Frankly, like awards juries, what is chucked from a syllabus and what goes in tells you more about the boffins putting it together, and less about whether the syllabus is up to scratch. If The Kashmir Files didn’t get a sackload of Oscars, it says a lot about the Academy Awards jury’s colonial mindset, not about any kamti in Vivek Agnihotri‘s R&AW talent.
So when the National Council of Educational Research and Training (NCERT), in its wisdom (sic), decided to ‘rationalise’ Class 12 textbooks by dropping bits and bobs to lighten ‘students’ load’ as recommended by the National Education Policy, my first reaction 33 years after passing out of school was: ‘Where were you guys when I was drowning in my Nelkon & Parker Advanced Level Physics textbook? Why didn’t anyone take out the chapter on ‘Velocity of Transverse Wave in a String’? Recalling V = kFxlymx has no bearing on making India a $5 trillion economy!’
My second reaction was, ‘So?’ It’s not as if not finding any mention of the Mughals will make graffiti like ‘Mumtaz Mahal Taj Mahal’ disappear. Nor is it like generations, starting this semester, will be denied the knowledge that hydrogen sulfide smells of rotten eggs, a far more useful thing to learn than remembering the mnemonic BHAJI SABJI FOR MAAM-SAAB and then having to remember what the mnemonic stands for – Babur, Humayun, Akbar, Jahangir, Shah Jahan, Aurangzeb… after which no one barring Irfan Habib remembers the names except for that last B for Bahadur Shah Zafar.
But since no one ever has a slanging match in one’s RWA WhatsApp group on the efficacy of Kenneth Arrow’s impossibility theorem, or whether cadmium oxide should be the Lewis-acid catalyst of choice in hydrolysis, it’s history that serves as everyone’s football to kick around and sound smart with. Fair enough.
By trimming the Mughals out, though, the NCERT’s pedagogues may unwittingly cause larger disruption. Here are a few possibilities staring at generations without recourse to Class 12 Mughal history, and presumably no access to other sources of information like ChatGPT, Amar Chitra Katha, Ashutosh Gowariker-directed or Dilip Kumar-Madhubala-Prithviraj Kapoor-starring movies….
Rana Pratap, Guru Hargobind Singh, Chhatrapati Shivaji, and other valiants may find it a tad difficult to be remembered for their valour minus their prime antagonists. Without Akbar, Jahangir and Aurangzeb, Haldighati, Rohilla and Chakan would possibly become locations for potato and pomegranate cold chain units, leaving our heroes much like Real Madrid without Barcelona; Jai, Veeru and Thakur without Gabbar. Humayun’s Tomb in Delhi may have to be reimagined – and renamed – with people learning to say, ‘Let’s meet outside that place with a big dome that looks like that other place in Agra with a big dome.

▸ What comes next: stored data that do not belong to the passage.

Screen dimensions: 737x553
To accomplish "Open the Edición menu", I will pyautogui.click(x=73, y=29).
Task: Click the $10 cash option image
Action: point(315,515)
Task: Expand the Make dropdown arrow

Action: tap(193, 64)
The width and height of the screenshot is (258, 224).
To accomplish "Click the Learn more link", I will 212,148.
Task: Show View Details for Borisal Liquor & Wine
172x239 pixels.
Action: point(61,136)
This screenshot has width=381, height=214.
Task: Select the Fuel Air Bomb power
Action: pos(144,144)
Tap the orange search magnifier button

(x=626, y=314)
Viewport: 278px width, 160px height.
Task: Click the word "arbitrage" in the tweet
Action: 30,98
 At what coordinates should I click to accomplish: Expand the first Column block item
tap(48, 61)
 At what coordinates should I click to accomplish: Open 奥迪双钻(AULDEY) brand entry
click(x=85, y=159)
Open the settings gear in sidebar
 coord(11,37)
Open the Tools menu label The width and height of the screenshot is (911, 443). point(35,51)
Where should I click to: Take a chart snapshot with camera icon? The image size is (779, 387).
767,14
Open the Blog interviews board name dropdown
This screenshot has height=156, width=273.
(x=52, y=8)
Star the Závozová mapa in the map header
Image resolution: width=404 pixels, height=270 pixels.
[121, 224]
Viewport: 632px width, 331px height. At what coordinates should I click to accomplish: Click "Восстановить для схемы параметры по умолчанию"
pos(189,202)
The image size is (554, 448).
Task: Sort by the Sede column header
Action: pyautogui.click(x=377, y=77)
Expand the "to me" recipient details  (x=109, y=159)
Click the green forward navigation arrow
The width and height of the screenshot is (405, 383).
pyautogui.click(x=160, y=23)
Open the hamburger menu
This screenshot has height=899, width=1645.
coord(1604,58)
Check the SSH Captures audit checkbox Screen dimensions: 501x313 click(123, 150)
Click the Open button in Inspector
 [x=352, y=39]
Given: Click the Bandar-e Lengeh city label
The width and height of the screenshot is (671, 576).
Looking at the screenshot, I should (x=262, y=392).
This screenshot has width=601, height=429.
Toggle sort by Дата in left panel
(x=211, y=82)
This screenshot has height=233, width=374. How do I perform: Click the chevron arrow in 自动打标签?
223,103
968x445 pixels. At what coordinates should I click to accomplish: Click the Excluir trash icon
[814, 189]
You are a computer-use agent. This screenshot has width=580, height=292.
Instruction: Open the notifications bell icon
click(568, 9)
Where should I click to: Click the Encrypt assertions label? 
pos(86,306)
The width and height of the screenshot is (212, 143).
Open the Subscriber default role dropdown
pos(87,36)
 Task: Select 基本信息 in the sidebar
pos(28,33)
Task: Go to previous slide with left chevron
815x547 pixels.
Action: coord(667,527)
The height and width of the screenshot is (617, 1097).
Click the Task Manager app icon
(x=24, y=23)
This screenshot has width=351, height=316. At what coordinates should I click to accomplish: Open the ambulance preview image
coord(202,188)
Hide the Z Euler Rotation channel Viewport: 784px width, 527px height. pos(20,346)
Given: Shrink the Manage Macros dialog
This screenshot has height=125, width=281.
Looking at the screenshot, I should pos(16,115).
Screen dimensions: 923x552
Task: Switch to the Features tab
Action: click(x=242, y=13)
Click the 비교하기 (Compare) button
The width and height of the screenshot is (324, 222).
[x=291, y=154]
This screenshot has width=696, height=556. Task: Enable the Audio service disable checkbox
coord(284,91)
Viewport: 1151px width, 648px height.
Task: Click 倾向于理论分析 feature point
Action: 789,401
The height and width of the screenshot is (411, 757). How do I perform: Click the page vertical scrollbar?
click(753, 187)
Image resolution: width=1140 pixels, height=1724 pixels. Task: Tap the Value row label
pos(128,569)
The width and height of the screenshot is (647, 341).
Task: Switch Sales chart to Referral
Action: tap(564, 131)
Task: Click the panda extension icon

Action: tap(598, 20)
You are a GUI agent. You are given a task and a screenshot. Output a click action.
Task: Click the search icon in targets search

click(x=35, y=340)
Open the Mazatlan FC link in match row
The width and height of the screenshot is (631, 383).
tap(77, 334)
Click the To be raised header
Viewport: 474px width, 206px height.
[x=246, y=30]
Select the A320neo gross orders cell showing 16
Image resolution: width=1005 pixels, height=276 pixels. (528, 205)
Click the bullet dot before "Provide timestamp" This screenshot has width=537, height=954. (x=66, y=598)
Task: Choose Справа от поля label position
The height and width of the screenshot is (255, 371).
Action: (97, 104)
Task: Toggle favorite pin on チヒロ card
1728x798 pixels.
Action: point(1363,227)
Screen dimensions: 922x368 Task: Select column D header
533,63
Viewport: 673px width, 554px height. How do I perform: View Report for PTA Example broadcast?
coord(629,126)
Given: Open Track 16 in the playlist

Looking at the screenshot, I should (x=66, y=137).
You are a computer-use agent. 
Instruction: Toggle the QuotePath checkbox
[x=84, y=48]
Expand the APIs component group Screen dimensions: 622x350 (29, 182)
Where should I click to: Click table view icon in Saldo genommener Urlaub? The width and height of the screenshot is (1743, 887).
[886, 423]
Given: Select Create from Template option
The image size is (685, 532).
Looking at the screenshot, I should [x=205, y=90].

The abuse ‘Babur ki aulad’ and variations thereof will have to fall into disrepair. ‘Those people’ being too diffused a gaali, true secularism will descend, calamitously ending much enthusiasm at least among one lot of enthusiastic sectarians with little work and lots of time on their hands.
British colonialism will become much tougher to explain without the Mughal ‘long tail’. The Battle of Palashi may no longer be viewed as a battle at all, with history describing Robert Clive and his men spending that hot, humid summer of June 23, 1757, picking mangoes and starting the very first round of negotiations for the soon-to-be signed FTA between UK and whoever was the mango grove’s owner.
In any case, Mughal history, to my mind, features disproportionately – second only to pre-independence history. B-o-r-i-n-g. I mean, centuries from now, would future generations like to find this last decade dulled by only one overpowering Mughlai-type narrative? Drop the Mughals from textbooks, I say. And while we’re at it, that grisly chapter on rotation of rigid bodies from physics textbooks too.